Wir sind doch auch in diesem Wahlkampf gewesen. Wir haben doch auch die Zwischenrufe gehört. Wir haben doch auch Diskussionen bestritten, und wir haben uns vorwerfen lassen müssen, daß die Regierung dem Arbeitnehmer das berechtigte Geschenk — soziale Symmetrie — des Arbeitnehmerfreibetrags geben wolle und die böse CDU/CSU ihm das offensichtlich nicht gönne. Wochenlang ist man damit durchs Land gezogen, und wochenlang haben wir uns das anhören müssen. Kaum waren die Wahlen vorbei, haben Sie etwas getan, was für Ihr Pflichtbewußtsein spricht, nämlich ganz groben Unfug unterlassen.
Ein weiteres, Herr Bundeskanzler. Sie haben gestern davon gesprochen, daß es in der Nationalökonomie keine naturwissenschaftlichen Gesetze gebe. Die Erkenntnis ist richtig. Herr Kollege Schiller hat zwar mehrere Male ein Kolloquium — wie hieß es damals? — privatissime et gratis angeboten. Ich darf ihm heute Nachhilfeunterricht „publicissime et gratis" erteilen.
Wir haben doch nie mit der blinden Besessenheit von Promille-Gläubigen immer tierumgerechnet mit Zahl, Komma, erste Stelle hinter dem Komma, zweite Stelle auch noch sehr zuverlässig, erst mit der dritten Stelle beginnt die Kraft der Prognostik schwächer zu werden. Es hat doch nie etwas gestimmt, es war doch immer alles falsch, was gesagt worden ist. Man hat 1967 zu optimistisch geschätzt, 1968, 1969, 1970 zu pessimistisch geschätzt. Aber in einem waren wir uns immer sicherer als die Bundesregierung, nämlich im Trend. Noch in der alten Koalition hat man geglaubt, die Konjunktur sei ein schwaches Kind, das gehegt und gepflegt, gehätschelt und gepäppelt werden müßte,
in Wirklichkeit war es schon ein ganz kräftiger Bengel, der das Kinderbett allmählich zerschlagen hat.
Ich könnte darüber noch einige Aussagen machen,
aber besser nicht mehr, weil ich ja nicht politische Archäologie treiben will.
Natürlich gibt es hier keine naturwissenschaftlichen Gesetze, Herr Bundeskanzler. Aber es gibt Gesetze der wirtschaftlichen Vernunft, die von dieser Bundesregierung gröblich mißachtet worden sind.

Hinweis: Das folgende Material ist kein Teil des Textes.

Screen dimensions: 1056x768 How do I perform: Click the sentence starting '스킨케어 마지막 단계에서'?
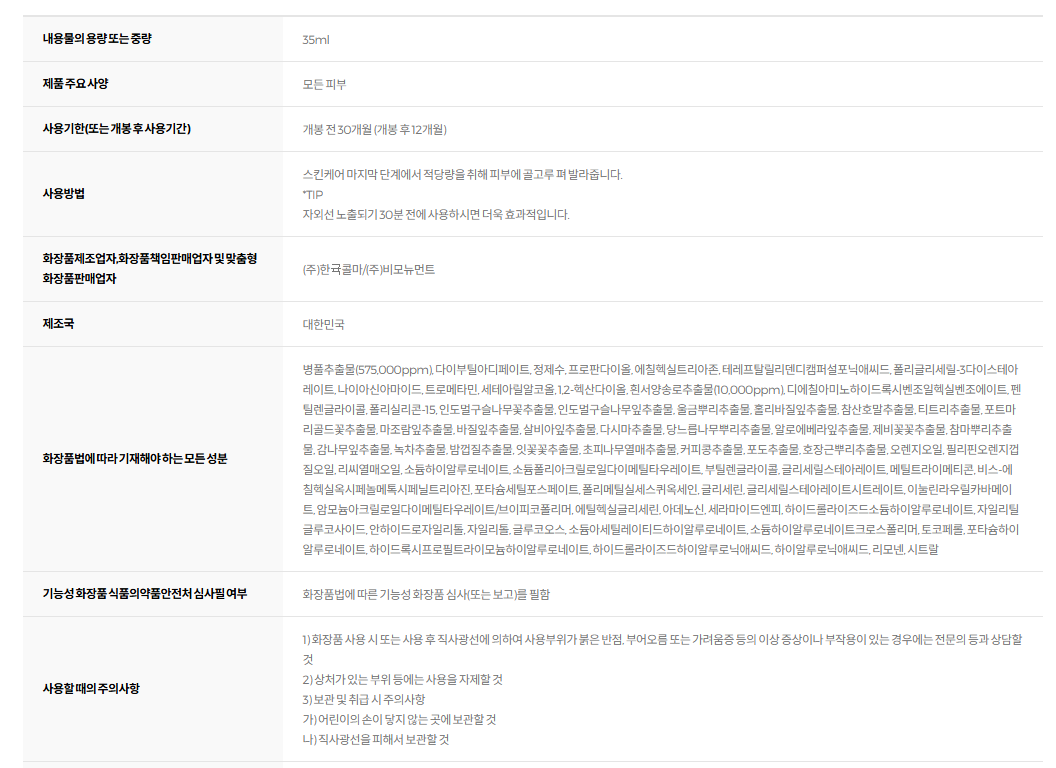click(462, 174)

Der Herr Bundeswirtschaftsminister hat uns gestern den Ernst der konjunkturellen Lage deutlich zu machen versucht. Sicher war das sehr interessant. Er hat den anhaltenden Nachfrageüberhang in der Wirtschaft, die Lohnkostensteigerungen, die von der Bundesbank als gefährliche Lohnexplosion bezeichnet worden sind, erwähnt. Er hat auch die bekannten Zahlen über die alarmierende Preisentwicklung ohne Beispiel in den letzten 20 Jahren angeführt. Haben denn wir nicht seit Monaten darauf hingewiesen?

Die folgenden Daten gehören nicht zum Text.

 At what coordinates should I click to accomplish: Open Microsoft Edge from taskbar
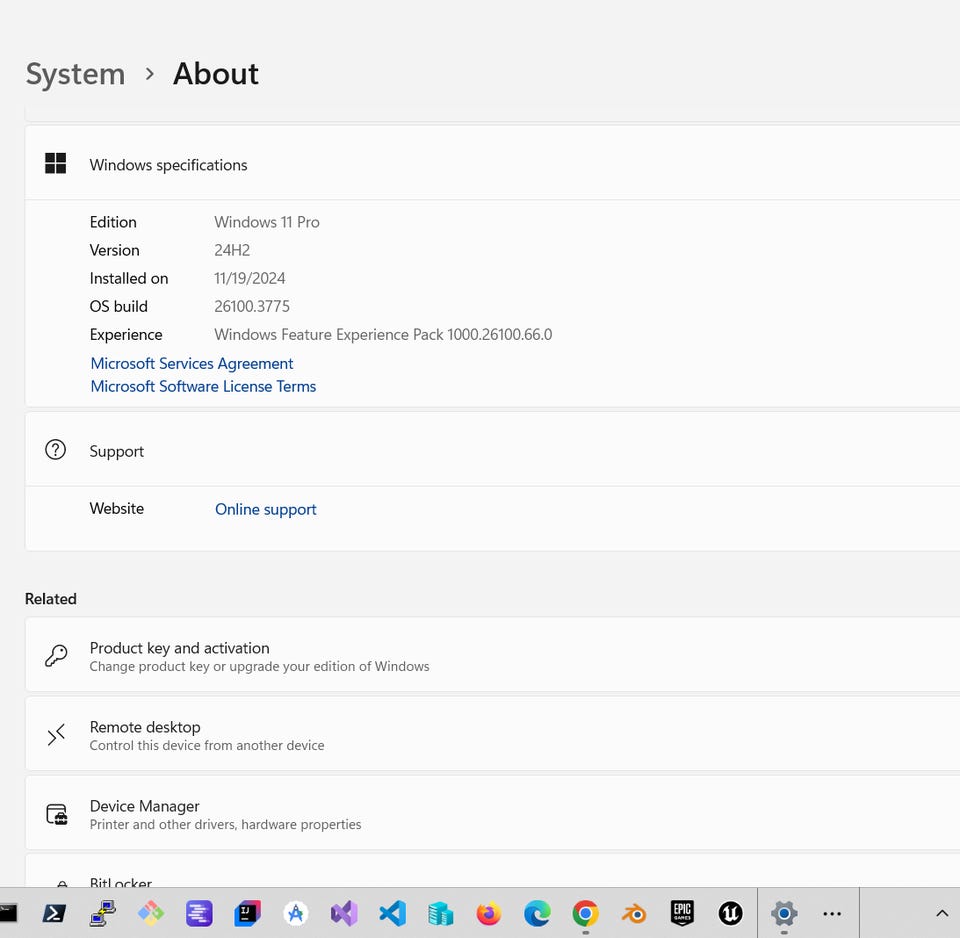(537, 913)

3482 Deutscher Bundestag — 6. Wahlperiode — 63. Sitzung. Bonn, Sonnabend, den 11. Juli 1970
Strauß
Ich möchte es einmal sehr deutlich sagen. Die Frage, ob diese Maßnahmen richtig oder falsch sind, stellt sich deshalb nicht, weil es im wirtschaftlichen Ablauf einen Zeitpunkt gibt, bei dem jede Maßnahme richtig und falsch zugleich ist, weil sie nicht mehr greift, weil sie das Unheil nicht mehr zu ändern vermag. Wir haben einen — wenn Sie mir den Vergleich erlauben — aerodynamischen Zustand erreicht, in dem die Wirtschaft ins Trudeln geraten ist und die Betätigung der Ruder nicht mehr den Erfolg herbeiführt, der bei rechtzeitigem Eingreifen todsicher gewesen wäre.
Wir haben damals bei der Regierung keinen rechten Eindruck erweckt, als wir verlangten, zu handeln, und unsere Mithilfe — siehe die Reden des Kollegen Barzel — anboten, so frühzeitig anboten, daß es noch rechtzeitig gewesen wäre. Leider ist das nicht geschehen. Jetzt ist das Parlament in Urlaub gegangen. Nach 14 Tagen kommt die große Erleuchtung. Herr Kollege Schiller, ich möchte es humorvoll sagen — ich habe das letzte Mal die berühmte Geschichte von Ludwig Thoma zitiert —: Offensichtlich ist jetzt der Dienstmann mit der göttlichen Erleuchtung bei der Bundesregierung angekommen.